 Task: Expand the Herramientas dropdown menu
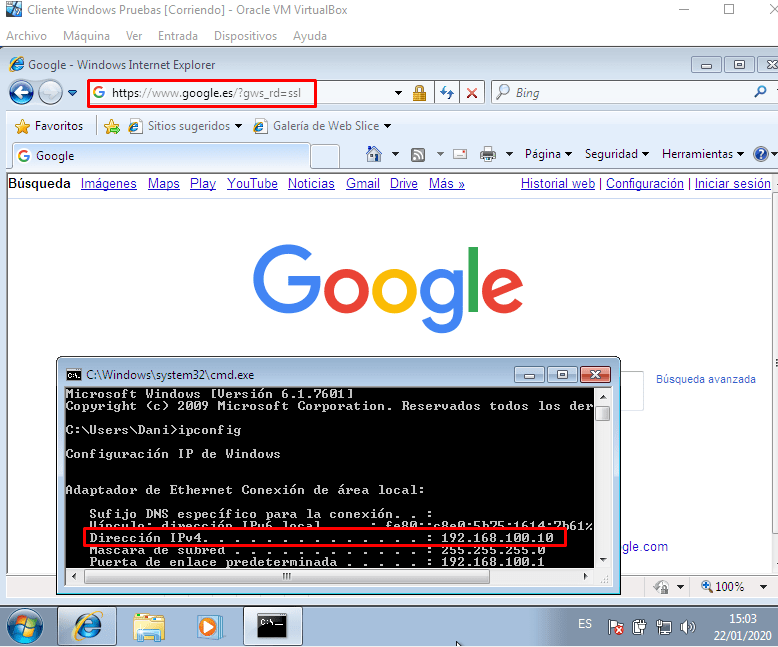(702, 154)
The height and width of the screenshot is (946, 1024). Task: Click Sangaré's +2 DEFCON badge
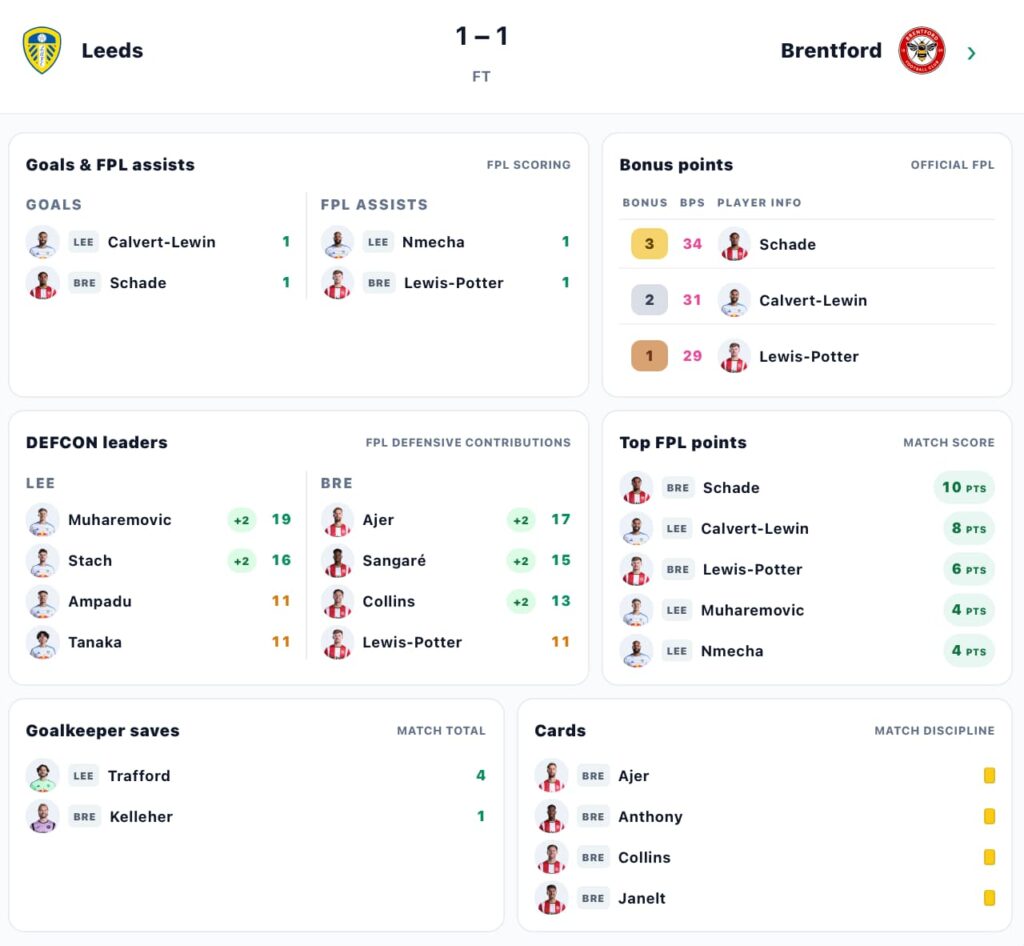click(521, 561)
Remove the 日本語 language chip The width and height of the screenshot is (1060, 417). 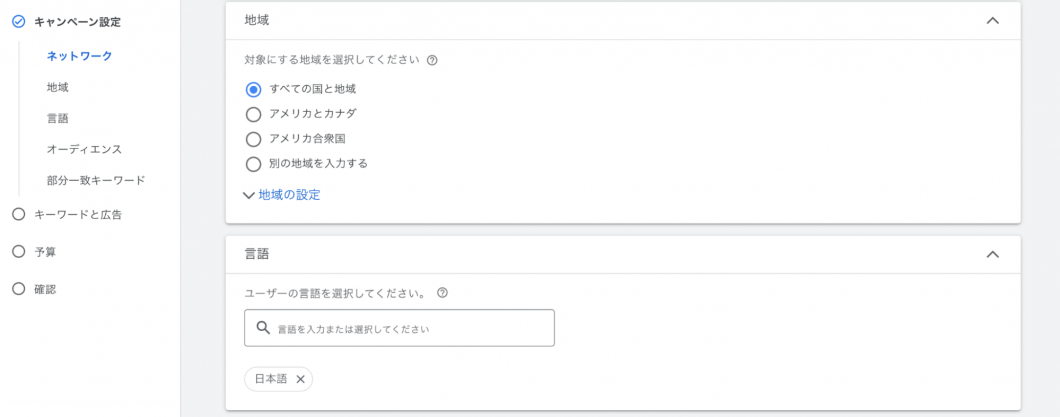point(301,379)
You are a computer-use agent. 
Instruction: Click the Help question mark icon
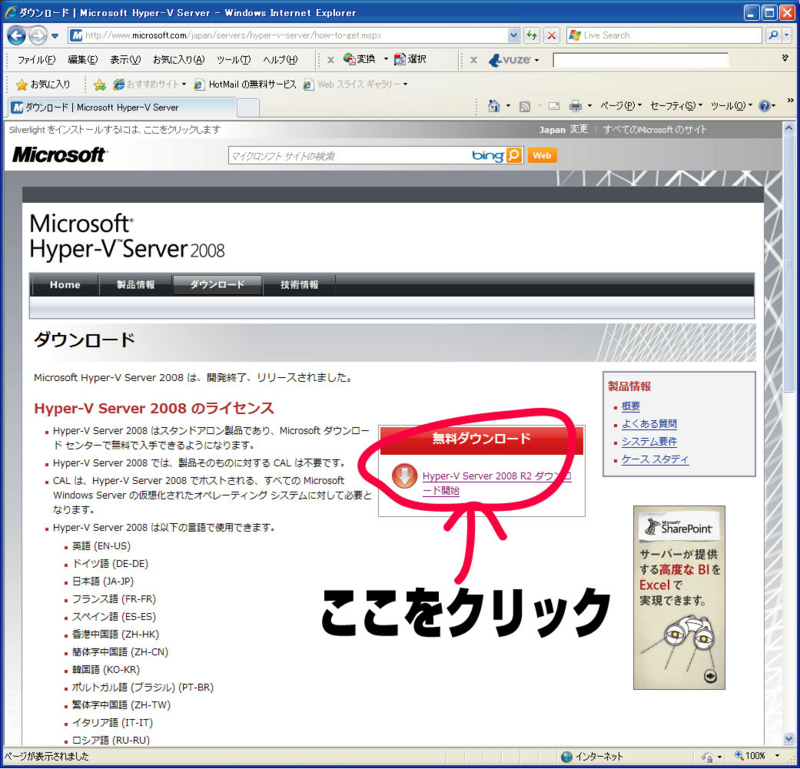click(x=764, y=105)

——————————

> **REQUIRED ACTION**:
From the line that contains "You are a computer-use agent." to the end of the listing, give every line again exactly as written. Leave the pictures out.

> **COMPLETED EXERCISE**:
You are a computer-use agent. 
Instruction: Click the Help question mark icon
click(x=764, y=105)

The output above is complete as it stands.